There are several assertion about Lennon’s life and career in the comic that lack context or are without foundation. One particular egregious one is the statement that Lennon’s “ashes were scattered in New York’s Central Park,” which is not a definite fact, as Yoko Ono has never said what she’s done with Lennon’s remains. A puzzling assertion in the comic is that “Jealous Guy” from the Imagine album is “a self-examination on his relationship with [Paul] McCartney,” but the only source for that belief is McCartney himself (which the comic doesn’t mention) and the lyrics of the song don’t actually support such a reading because the Lennon who savaged McCartney on Imagine with “How Do You Sleep?” would not apologize to McCartney by singing “I didn’t mean to make you cry” for breaking up the Beatles.

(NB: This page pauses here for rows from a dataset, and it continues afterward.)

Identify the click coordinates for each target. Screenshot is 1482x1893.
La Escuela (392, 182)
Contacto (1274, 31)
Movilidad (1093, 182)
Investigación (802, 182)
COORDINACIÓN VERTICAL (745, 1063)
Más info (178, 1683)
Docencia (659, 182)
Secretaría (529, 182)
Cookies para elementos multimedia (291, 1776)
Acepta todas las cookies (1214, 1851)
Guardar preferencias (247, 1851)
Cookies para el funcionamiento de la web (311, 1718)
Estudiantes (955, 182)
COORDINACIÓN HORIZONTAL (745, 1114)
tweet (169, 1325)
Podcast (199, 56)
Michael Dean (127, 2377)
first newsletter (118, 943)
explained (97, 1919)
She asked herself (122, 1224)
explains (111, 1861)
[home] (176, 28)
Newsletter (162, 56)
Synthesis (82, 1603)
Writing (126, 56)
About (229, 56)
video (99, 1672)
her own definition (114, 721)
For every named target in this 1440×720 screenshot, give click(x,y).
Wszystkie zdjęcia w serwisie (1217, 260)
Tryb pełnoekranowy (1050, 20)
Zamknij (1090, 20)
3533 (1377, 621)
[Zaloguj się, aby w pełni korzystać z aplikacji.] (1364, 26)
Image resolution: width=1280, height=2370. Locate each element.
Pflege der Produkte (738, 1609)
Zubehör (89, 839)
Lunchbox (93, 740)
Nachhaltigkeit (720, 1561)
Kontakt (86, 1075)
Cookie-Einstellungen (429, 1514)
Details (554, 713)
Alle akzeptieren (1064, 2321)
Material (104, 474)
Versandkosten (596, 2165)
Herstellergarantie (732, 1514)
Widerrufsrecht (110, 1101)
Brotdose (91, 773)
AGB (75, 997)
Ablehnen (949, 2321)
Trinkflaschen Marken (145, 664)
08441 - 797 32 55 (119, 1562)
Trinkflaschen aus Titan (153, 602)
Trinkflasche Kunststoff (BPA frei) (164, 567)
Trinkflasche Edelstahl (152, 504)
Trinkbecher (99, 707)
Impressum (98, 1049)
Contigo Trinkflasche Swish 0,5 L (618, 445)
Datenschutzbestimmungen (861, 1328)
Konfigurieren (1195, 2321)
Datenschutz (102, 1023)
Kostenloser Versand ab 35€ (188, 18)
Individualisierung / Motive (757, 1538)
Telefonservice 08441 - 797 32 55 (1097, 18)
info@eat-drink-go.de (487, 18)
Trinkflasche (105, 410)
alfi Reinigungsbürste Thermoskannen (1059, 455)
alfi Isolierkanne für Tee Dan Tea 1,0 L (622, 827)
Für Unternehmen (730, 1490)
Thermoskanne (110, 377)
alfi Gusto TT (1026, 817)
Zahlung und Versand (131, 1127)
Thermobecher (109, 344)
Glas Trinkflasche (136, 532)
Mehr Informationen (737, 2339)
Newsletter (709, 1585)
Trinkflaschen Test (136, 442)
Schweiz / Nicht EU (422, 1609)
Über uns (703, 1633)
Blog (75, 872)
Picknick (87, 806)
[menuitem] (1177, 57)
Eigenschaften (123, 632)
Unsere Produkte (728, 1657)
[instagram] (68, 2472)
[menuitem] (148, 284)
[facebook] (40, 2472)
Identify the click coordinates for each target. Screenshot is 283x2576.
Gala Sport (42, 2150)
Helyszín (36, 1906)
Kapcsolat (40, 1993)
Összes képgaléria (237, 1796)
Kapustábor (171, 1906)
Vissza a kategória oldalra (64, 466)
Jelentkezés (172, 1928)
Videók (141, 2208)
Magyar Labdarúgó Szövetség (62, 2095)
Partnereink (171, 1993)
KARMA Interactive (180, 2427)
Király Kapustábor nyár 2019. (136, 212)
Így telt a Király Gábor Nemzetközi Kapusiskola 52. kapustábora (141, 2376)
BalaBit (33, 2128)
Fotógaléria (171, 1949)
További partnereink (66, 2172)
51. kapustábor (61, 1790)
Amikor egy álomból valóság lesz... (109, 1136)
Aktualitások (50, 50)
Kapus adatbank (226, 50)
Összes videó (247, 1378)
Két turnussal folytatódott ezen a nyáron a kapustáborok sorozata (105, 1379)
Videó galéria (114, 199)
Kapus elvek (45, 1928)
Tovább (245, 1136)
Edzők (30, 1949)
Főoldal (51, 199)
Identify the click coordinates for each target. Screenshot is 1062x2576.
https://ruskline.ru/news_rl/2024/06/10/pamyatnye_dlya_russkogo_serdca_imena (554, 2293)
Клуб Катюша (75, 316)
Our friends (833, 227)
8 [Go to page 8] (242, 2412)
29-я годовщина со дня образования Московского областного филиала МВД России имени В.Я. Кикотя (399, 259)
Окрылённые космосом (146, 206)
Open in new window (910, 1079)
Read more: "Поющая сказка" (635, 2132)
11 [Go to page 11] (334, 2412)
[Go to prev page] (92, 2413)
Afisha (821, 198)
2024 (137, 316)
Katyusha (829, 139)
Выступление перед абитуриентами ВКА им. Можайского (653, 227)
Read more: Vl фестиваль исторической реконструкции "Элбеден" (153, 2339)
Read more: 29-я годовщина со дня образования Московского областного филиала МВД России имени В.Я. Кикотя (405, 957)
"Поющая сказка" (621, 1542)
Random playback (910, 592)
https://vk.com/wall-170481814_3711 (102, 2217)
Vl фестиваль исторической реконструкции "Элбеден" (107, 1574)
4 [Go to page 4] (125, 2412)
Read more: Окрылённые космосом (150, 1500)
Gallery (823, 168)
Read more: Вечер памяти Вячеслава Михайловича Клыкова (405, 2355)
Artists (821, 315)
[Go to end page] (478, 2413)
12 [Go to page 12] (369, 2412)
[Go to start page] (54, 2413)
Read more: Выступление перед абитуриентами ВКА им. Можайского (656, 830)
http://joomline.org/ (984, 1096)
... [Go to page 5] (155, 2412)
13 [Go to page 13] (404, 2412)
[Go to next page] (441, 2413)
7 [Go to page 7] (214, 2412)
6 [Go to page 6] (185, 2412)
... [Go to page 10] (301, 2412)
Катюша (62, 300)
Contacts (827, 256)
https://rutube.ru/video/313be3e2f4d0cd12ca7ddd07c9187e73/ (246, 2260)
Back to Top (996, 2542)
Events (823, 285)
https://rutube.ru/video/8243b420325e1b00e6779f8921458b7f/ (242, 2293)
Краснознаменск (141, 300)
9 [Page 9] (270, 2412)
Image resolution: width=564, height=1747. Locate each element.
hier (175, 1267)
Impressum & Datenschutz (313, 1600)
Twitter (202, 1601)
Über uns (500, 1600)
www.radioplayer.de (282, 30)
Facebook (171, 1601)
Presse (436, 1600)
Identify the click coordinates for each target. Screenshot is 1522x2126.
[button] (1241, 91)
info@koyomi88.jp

Four pages are wasted on a framing device of John Lennon in heaven.
I quite literally feel dumber for having read this comic. I wouldn’t recommend this comic to anyone. It doesn’t tell you why John Lennon was important. It doesn’t tell you what he did. It doesn’t tell you why you should care about John Lennon. If you were just getting into the Beatles and wanted to know more about John Lennon, this is not the place to start. Orbit: John Lennon isn’t even a place to visit. There’s nothing entertaining or educational about this.
The only reason this comic exists is to sucker money out of the pockets of unsuspecting Beatles collectors.